The architectural firm of John Milner Associates was brought in to perform an in-depth analysis of the entire property and structure, which culminated in an historic property report that featured a roadmap to rehabilitating the site according to Department of the Interior’s standards. The roof was replaced, historic gutters were repaired, and 92 percent of the foundation was replaced. Scientific analysis of the layers of paint on the house uncovered its original exterior and interior color scheme, and the current paint job is as close to that original scheme as possible.

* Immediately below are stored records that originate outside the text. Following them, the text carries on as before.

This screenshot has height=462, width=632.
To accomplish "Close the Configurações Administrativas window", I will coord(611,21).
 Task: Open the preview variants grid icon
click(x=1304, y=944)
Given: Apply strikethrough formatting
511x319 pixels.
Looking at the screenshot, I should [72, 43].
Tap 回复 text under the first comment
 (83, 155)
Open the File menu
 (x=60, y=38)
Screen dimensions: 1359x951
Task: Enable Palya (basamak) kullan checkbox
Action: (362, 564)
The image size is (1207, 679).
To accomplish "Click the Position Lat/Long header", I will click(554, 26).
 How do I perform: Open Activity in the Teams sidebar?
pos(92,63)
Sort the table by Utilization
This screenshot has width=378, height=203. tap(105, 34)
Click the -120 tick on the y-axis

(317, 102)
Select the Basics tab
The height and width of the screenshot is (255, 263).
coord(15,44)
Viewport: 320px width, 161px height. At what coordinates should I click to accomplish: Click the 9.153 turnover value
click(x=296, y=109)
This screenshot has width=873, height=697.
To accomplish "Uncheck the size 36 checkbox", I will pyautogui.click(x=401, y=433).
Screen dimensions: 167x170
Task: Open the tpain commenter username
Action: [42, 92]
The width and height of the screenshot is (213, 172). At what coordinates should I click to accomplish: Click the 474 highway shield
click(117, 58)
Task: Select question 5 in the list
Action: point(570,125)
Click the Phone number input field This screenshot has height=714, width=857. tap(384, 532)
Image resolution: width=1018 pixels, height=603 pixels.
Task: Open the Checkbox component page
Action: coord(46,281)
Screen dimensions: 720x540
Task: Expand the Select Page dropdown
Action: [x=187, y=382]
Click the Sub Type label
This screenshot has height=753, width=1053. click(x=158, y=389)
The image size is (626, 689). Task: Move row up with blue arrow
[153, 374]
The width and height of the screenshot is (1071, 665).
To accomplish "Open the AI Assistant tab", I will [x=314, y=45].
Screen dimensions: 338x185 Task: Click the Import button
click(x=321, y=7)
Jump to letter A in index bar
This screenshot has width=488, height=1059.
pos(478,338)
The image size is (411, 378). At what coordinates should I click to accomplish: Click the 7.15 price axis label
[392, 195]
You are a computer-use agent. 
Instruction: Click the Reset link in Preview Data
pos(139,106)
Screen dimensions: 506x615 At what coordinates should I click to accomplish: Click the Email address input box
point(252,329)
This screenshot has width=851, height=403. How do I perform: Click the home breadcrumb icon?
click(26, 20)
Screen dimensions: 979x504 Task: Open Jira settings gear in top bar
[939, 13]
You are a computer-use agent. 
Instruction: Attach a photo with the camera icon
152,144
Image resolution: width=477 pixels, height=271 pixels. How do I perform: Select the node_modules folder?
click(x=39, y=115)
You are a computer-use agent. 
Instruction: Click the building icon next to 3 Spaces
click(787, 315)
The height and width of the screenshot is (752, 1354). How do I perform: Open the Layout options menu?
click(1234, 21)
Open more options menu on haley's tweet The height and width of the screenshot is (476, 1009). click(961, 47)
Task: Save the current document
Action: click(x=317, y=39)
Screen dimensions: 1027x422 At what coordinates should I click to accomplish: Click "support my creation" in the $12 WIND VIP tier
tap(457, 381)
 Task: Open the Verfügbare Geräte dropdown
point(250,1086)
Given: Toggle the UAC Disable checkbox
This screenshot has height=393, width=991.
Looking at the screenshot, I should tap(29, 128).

Inside, renovations done by earlier property owners were taken out, restoring the house to its original flow. The original floors and banisters were refinished, original tiles on each of the eight fireplaces were fixed, and period-appropriate light fixtures were purchased and installed. HC also built an outbuilding based on the property’s former carriage house at the back of the grounds, featuring restrooms, storage areas and a catering kitchen.

The Woodrow Wilson Family Home: A Museum of Reconstruction in Columbia & Richland County re-opened to the public on February 15, 2014 and is open for tours Tuesday – Saturday, 10 am to 3 pm, and Sunday 1 pm to 4 pm. Tours begin on the hour, and admission can be purchased at the Gift Shop at Robert Mills, 1616 Blanding Street. Tours are $8 for adults, $5 for youth and free for Historic Columbia members. For more information, visit historiccolumbia.org.

Photo: L to R: Michael Bedenbaugh, Palmetto Trust for Historic Preservation executive director; Robin Waites, Historic Columbia executive director; Governor Nikki Haley; John Sherrer, Historic Columbia director of cultural resources; Fielding Freed, Historic Columbia director of historic house museums; Stephen McCrae, president of the Palmetto Trust Board of Directors.